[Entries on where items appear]
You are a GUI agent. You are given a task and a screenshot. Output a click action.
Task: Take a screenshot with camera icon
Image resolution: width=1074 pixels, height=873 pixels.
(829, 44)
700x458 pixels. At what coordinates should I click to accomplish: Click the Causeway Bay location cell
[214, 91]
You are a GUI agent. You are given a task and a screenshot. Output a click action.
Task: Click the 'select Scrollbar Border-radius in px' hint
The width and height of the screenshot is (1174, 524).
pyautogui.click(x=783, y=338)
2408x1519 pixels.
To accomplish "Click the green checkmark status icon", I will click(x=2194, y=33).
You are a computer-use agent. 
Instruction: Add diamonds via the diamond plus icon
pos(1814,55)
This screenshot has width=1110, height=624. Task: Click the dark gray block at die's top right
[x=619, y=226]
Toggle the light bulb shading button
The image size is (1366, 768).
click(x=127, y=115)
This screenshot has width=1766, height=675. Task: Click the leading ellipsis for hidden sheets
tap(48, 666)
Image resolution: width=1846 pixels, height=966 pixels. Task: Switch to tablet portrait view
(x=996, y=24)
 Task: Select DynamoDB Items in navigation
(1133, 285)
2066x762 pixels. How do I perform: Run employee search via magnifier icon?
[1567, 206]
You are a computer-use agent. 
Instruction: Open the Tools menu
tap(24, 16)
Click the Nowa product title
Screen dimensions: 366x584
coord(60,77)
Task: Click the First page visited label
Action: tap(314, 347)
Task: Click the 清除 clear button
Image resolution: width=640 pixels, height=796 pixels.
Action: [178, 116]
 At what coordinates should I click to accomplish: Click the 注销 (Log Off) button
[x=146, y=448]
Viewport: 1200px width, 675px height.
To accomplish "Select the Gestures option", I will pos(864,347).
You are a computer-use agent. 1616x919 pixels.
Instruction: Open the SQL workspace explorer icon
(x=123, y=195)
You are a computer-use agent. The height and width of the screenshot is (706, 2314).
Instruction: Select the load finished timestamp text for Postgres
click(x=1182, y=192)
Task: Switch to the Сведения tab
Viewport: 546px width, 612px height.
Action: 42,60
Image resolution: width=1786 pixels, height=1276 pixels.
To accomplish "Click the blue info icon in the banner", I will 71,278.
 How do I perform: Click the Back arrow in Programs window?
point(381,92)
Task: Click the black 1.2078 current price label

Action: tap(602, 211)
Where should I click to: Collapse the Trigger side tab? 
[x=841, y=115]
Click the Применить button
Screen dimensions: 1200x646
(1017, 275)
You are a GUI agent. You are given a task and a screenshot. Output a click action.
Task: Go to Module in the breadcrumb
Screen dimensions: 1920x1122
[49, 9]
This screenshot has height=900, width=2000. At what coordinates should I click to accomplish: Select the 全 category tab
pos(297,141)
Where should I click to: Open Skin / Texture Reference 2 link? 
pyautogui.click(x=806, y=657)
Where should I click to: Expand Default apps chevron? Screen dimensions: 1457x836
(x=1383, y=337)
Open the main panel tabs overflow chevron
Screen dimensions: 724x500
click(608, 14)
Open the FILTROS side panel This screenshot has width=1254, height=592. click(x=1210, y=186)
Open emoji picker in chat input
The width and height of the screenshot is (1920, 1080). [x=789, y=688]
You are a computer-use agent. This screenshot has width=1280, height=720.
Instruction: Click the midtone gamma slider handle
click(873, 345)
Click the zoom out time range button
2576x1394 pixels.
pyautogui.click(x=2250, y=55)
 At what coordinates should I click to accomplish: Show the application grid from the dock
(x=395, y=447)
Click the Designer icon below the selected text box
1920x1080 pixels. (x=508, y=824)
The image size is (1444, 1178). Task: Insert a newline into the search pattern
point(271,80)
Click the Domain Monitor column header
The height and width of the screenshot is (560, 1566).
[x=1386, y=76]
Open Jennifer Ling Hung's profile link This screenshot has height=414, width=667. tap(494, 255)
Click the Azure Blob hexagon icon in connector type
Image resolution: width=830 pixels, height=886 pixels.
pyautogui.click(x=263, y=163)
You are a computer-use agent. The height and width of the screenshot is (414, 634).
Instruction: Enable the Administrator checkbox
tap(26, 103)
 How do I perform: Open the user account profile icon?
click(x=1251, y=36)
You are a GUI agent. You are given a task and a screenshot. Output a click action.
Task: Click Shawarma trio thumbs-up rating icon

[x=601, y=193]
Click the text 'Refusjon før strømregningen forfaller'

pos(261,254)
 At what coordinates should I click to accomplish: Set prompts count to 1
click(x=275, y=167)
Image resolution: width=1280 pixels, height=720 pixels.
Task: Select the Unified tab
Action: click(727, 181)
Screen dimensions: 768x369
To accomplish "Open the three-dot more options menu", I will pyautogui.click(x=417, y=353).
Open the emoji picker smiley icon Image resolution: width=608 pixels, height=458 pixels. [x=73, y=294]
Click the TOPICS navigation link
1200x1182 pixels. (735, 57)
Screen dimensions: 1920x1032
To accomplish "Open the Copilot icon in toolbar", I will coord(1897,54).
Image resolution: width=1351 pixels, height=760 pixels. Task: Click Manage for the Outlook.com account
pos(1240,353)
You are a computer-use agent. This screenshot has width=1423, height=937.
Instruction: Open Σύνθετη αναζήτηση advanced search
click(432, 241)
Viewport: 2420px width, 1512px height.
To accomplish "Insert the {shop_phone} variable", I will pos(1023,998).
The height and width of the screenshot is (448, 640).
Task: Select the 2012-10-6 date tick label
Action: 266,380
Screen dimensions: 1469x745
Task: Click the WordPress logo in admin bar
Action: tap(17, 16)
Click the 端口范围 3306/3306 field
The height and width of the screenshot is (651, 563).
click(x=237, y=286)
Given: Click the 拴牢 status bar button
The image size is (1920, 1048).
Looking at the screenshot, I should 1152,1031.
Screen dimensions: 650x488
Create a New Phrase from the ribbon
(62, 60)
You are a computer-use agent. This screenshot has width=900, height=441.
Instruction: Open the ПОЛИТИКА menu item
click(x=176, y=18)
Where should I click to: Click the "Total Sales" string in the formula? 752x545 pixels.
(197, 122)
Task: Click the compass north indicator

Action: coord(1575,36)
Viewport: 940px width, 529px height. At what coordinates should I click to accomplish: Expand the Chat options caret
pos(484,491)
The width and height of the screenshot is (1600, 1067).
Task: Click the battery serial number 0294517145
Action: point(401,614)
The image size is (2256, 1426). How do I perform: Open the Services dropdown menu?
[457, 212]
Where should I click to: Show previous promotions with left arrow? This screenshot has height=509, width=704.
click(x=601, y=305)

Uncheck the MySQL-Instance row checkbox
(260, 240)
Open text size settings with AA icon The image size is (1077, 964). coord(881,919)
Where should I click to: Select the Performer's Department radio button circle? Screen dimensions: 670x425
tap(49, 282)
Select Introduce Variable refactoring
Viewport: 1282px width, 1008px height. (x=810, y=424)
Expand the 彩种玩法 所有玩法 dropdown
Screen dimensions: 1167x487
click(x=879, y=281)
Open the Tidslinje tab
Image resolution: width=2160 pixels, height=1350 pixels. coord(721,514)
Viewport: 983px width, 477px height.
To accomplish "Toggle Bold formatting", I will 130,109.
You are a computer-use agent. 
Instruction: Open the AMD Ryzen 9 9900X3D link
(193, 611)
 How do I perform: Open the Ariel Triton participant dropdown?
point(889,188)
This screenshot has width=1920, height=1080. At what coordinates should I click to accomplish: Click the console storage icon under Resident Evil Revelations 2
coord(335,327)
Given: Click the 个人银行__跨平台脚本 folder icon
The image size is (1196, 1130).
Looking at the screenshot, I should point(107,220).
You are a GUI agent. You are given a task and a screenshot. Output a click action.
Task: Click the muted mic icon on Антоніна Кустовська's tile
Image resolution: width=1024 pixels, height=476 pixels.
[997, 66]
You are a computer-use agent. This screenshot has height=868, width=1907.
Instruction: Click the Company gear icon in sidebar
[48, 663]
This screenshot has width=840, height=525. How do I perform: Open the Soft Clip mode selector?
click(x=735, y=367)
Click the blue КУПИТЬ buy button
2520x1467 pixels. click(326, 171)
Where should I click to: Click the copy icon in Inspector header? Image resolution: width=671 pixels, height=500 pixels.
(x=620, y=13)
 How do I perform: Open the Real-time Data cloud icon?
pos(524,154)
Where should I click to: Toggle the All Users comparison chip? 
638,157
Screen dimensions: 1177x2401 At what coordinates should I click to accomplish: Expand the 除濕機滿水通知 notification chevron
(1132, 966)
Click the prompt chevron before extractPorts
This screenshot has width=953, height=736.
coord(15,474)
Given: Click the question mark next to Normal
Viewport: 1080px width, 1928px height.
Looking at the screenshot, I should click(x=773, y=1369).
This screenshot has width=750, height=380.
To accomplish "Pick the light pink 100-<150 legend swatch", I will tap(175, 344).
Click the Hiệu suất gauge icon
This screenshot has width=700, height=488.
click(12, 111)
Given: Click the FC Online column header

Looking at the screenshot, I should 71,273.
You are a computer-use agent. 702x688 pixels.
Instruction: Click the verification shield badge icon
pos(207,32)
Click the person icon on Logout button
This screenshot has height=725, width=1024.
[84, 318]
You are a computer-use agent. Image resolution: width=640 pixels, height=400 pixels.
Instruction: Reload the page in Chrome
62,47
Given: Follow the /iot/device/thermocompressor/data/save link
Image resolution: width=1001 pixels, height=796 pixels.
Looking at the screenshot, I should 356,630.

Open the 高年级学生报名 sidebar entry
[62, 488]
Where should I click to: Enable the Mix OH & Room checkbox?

* **WORK INSTRUCTIONS**
Change every occurrence of "GUI agent" to "screen-control agent" in everything from the start of the entries down to the line containing "will click(x=2194, y=33).", leaving all else unchanged.

* **OUTPUT BELOW**
You are a screen-control agent. You are given a task and a screenshot. Output a click action.
Task: Take a screenshot with camera icon
Image resolution: width=1074 pixels, height=873 pixels.
(829, 44)
700x458 pixels. At what coordinates should I click to accomplish: Click the Causeway Bay location cell
[214, 91]
You are a screen-control agent. You are given a task and a screenshot. Output a click action.
Task: Click the 'select Scrollbar Border-radius in px' hint
The width and height of the screenshot is (1174, 524).
pyautogui.click(x=783, y=338)
2408x1519 pixels.
To accomplish "Click the green checkmark status icon", I will click(x=2194, y=33).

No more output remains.